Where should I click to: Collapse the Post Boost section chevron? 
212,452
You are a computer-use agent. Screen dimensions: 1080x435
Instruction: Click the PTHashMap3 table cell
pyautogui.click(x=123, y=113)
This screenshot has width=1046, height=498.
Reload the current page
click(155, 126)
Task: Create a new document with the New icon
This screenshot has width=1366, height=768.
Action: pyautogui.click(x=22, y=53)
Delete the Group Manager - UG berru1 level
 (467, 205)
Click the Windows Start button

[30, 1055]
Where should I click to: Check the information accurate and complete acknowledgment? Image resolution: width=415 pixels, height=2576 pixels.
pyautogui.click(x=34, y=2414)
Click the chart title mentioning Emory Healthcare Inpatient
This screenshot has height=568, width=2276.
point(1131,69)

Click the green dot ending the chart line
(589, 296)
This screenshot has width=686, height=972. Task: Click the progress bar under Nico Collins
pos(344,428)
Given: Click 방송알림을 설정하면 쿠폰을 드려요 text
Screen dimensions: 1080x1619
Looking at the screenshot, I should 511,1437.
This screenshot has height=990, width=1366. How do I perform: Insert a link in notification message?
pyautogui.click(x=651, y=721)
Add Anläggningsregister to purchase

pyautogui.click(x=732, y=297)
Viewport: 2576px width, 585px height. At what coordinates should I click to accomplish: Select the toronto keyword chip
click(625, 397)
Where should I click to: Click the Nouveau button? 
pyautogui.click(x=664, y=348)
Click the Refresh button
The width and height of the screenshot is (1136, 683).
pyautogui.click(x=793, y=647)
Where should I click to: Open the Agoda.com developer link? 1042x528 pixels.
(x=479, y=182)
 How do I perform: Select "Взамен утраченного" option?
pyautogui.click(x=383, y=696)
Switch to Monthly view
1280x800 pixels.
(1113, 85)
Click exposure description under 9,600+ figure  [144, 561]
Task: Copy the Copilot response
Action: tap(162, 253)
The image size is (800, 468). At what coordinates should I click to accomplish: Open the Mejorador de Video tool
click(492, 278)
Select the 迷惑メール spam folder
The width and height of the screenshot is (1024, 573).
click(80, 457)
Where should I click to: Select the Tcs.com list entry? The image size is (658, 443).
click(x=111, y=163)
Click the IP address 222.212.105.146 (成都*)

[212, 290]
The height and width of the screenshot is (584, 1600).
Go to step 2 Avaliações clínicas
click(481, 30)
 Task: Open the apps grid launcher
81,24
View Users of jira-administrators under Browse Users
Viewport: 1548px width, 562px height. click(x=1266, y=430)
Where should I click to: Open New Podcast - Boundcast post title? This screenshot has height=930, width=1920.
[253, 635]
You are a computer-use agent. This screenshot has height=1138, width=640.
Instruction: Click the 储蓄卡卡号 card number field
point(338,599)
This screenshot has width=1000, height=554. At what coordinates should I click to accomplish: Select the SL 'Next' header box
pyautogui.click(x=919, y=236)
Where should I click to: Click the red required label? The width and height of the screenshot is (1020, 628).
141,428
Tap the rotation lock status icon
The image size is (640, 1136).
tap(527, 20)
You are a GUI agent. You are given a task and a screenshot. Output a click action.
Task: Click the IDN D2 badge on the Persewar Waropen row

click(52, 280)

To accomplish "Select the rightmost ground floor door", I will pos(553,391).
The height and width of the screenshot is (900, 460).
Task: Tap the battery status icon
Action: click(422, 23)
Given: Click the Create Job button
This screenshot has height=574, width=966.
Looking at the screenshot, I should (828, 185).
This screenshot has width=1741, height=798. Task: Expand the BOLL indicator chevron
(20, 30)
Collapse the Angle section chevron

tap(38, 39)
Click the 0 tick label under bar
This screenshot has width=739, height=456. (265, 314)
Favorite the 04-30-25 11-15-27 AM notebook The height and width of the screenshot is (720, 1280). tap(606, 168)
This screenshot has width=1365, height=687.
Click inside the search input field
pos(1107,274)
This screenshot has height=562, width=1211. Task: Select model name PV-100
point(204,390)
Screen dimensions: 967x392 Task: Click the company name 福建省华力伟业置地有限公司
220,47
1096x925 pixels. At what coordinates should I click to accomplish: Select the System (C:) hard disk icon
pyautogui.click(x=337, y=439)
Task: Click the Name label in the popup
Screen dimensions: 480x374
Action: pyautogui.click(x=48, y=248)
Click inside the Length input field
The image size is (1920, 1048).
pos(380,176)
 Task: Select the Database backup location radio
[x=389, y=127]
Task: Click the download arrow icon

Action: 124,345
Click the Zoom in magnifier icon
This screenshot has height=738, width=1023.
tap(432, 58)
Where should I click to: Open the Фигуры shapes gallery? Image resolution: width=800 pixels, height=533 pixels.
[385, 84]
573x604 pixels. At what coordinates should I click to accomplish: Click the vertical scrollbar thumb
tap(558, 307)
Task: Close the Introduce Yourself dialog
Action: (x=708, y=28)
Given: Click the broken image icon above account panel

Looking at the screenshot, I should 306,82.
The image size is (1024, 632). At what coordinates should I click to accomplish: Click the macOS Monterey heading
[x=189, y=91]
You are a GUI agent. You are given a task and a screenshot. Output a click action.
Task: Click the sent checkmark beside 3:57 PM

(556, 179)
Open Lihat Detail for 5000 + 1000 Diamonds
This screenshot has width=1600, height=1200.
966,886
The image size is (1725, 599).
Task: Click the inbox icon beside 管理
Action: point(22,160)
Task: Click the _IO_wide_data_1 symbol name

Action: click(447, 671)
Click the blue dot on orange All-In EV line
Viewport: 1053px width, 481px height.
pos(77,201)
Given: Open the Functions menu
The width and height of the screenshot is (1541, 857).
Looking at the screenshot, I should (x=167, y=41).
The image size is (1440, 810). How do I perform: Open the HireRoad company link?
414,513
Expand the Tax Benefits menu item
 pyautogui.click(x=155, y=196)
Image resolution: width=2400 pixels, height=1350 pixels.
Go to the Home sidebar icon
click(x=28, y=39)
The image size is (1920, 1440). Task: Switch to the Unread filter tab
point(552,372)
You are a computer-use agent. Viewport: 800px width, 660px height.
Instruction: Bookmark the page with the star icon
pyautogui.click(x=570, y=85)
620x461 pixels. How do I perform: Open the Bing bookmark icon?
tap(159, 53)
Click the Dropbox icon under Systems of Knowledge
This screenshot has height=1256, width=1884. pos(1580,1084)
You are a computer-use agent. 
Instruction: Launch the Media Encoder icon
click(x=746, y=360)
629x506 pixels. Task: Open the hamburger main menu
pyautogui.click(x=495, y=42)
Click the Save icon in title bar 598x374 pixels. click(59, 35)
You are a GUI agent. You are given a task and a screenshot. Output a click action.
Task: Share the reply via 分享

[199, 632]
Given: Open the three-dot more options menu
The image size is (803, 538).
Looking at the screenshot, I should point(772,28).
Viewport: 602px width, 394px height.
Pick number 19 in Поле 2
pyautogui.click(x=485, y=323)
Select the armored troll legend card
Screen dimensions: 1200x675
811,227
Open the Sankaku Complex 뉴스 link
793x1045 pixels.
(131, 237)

-- -- --

WHAT NEEDS TO BE DONE:
Reproduce verbatim every line of the records, from the first one through the line containing "pyautogui.click(x=793, y=647)", with both ends included.

WRITTEN SOLUTION:
Where should I click to: Collapse the Post Boost section chevron? 
212,452
You are a computer-use agent. Screen dimensions: 1080x435
Instruction: Click the PTHashMap3 table cell
pyautogui.click(x=123, y=113)
This screenshot has width=1046, height=498.
Reload the current page
click(155, 126)
Task: Create a new document with the New icon
This screenshot has width=1366, height=768.
Action: pyautogui.click(x=22, y=53)
Delete the Group Manager - UG berru1 level
 (467, 205)
Click the Windows Start button

[30, 1055]
Where should I click to: Check the information accurate and complete acknowledgment? Image resolution: width=415 pixels, height=2576 pixels.
pyautogui.click(x=34, y=2414)
Click the chart title mentioning Emory Healthcare Inpatient
This screenshot has height=568, width=2276.
point(1131,69)

Click the green dot ending the chart line
(589, 296)
This screenshot has width=686, height=972. Task: Click the progress bar under Nico Collins
pos(344,428)
Given: Click 방송알림을 설정하면 쿠폰을 드려요 text
Screen dimensions: 1080x1619
Looking at the screenshot, I should 511,1437.
This screenshot has height=990, width=1366. How do I perform: Insert a link in notification message?
pyautogui.click(x=651, y=721)
Add Anläggningsregister to purchase

pyautogui.click(x=732, y=297)
Viewport: 2576px width, 585px height. At what coordinates should I click to accomplish: Select the toronto keyword chip
click(625, 397)
Where should I click to: Click the Nouveau button? 
pyautogui.click(x=664, y=348)
Click the Refresh button
The width and height of the screenshot is (1136, 683).
pyautogui.click(x=793, y=647)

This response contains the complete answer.